Home / Aviation News / Experts meet, ponder aviation security at ART Quarterly Meet
From left to right at the Aviation Round TABLE (ART) Breakfast Meeting, Oba Femi Ogunleye, Transportation Security Agency (TSA) Attaché of the United States Embassy in West African Region, Mr. Gary Pleus and President ART, Elder Gabriel Olowo

Experts meet, ponder aviation security at ART Quarterly Meet

SECURITY challenges, especially those aimed at causing massive casualties in the aviation industry have become a reason to worry and experts are looking for countermeasures to combat these threats before they arise and wherever they do.

It is against this backdrop that the aviation industry’s foremost think-tank, the Aviation round Table (ART)  gathered like-minded stakeholders to deliberate on the security challenges at the country’s airports at a breakfast meeting with the theme: Aviation Security in the midst of Home Grown Terrorism.

Setting the tone for this quarter’s discussion, President of ART, Elder Gabriel Olowo in his welcome note decried with sadness the incessant stowaway cases recorded by the country stating that it shows a general lack in security.

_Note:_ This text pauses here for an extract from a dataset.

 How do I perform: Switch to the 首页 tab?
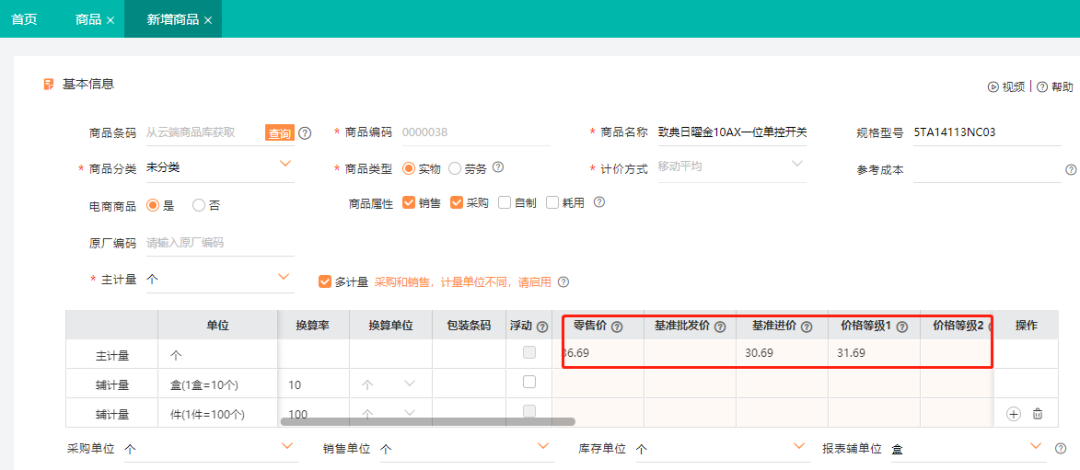24,19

According to the industry veteran, this security lapse portrayed by the stowaway cases affect a major sector like tourism which, in his opinion, is a faster way of getting out of the economic doldrums than agriculture which will do the same but take a longer time.

“For us to get out of recession the sure way is boosting our tourism and the one way to do that is to build linkages through aviation. Tourism can give us money just like that but agriculture takes time. And one thing hampering the growth of tourism is security. Even our neighbours in Ghana do not want to come and the security is not helping matters as our law enforcement are seen as security threats on their own.”

” I read with sadness on the incident of the stowaway on one of our airlines from Lagos to Johannesburg  and let’s assume he is there to stowaway for greener pastures but on the alternative he could have been a terrorist and may have just planted something on any aircraft avionics and this shows how porous our security has been.”

In his presentation, the guest speaker, a Transportation Security Agency (TSA) Attaché of the United States Embassy in West African Region, Mr. Gary Pleus told the gathering that in the grand scheme of things security  agencies must be on top of their game.

According to Pleus, security agencies must continue to get it right all the time because the terrorists only need to get it right once with devastating consequences as was seen in 9/11 which led to the birth of the TSA.

Pleus said that,” aviation is a primary target for terrorists, they only have to get it right once while we  have to keep getting it right all the time. A single incident has high stakes from the economic consequences to the fear it will instil.”

He called on the gathering to be wary of threats from the landside as well as insider threats as some terrorist would seek the cooperation of aviation security to carry out their dastardly act.

He was also particularly interested in the new trend using improvised Explosive Devices (IEDs) further stating that most terrorists have gone from trying to bomb aircraft mid-air to attacking terminals as was seen in Belgium and then Turkey.

“Apart from evolving new ways to take security unawares, they do not discard their old ways, these terrorists simply try to improve on it. It was after the attack on the terminal in Belgium that these groups evolved it yo carry a similar and deadly attack in Turkey.”

He however commended Nigeria stating that the country has seen the need to improve on security and is carrying out regular exercises to ensure their terminals are secure.

” kudos to Nigeria for trying to ensure they are prepared to handle this situation if it ever comes to that as most countries can take a cue and ensure that they safeguard the aviation industry.”